The stressed-out worker is the protagonist of many humorous cartoons. One of them depicts an executive with a briefcase walking in a hurry down the street looking anxiously at his wristwatch. His inner language is as follows: "at ten o'clock to the notary; at eleven o'clock a client; at twelve o'clock to the workshop; at one o'clock a heart attack. "Let's see if I make it!" (El Roto).
The possibilities of free time are not always fulfilled during a vacation period.

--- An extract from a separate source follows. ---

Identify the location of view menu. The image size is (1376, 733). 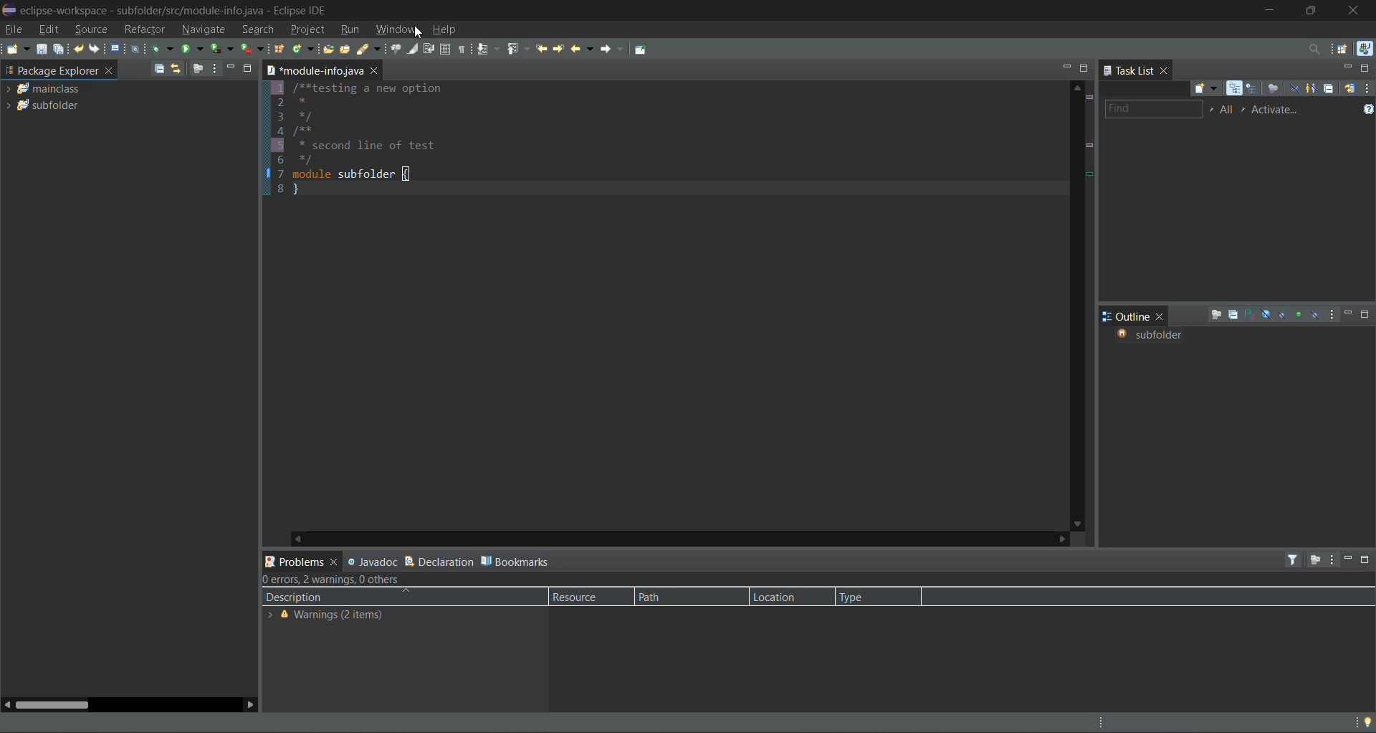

Worse still: some people return from them with more stress than they had before they started their vacation. This paradox is the effect of the so-called "holiday syndrome", which arises from the maladaptation to leisure time. Those addicted to work feel insecure when they are deprived of the security provided by the routines of working life.
The holiday syndrome is often exacerbated by the school vacations of spoiled children who are 24 hours a day pestering their parents with the same complaint: "I'm bored". That's the topic of another humorous cartoon: You see a married couple on a couch. They are both in a slump.
He: "Tomorrow they return to high school".
Her: Tell me again!
The stress of the vacations can be moderated by breaking them up. Also with a positive attitude, which seems to me comparable (saving the distances), to that of the British citizens in 1941, when the planes of Nazi Germany bombed for ten months the main cities of England, especially London. The exemplary reaction of Londoners was promoted by Winston Churchill in his famous speech "We must never give up! Citizens reacted with courage and (British) humor in the midst of tragedy.
One of the possibilities of a sense of humor is to "transform" reality. That explains why since the destruction of London began many store owners put signs in the shop windows with this advertisement: "Open as usual". From one of the stores only one wall was left standing, from which hung a sign with this registration: "More open than usual".
Who is most exposed to vacation stress? Those who do not know how to disconnect with their work and the idle ones. The mind of the former is still on work (some take the computer to the beach). The latter adopt a sedentary and isolated life in which every day is the same.
Whoever spends several hours a day lying on a deckchair on the beach with no other pretension than to count clouds, ends up suffering from unpleasant feelings of loneliness. At that moment, the inner emptiness that was buried is usually revealed, from which only reworked experiences emerge, some of them from subject existential. Nothing else could be expected from someone who opted for the banal, without the necessary courage to face himself. All that stresses a lot, of course, although I suppose it is less stressful than stone-cutting. Or not?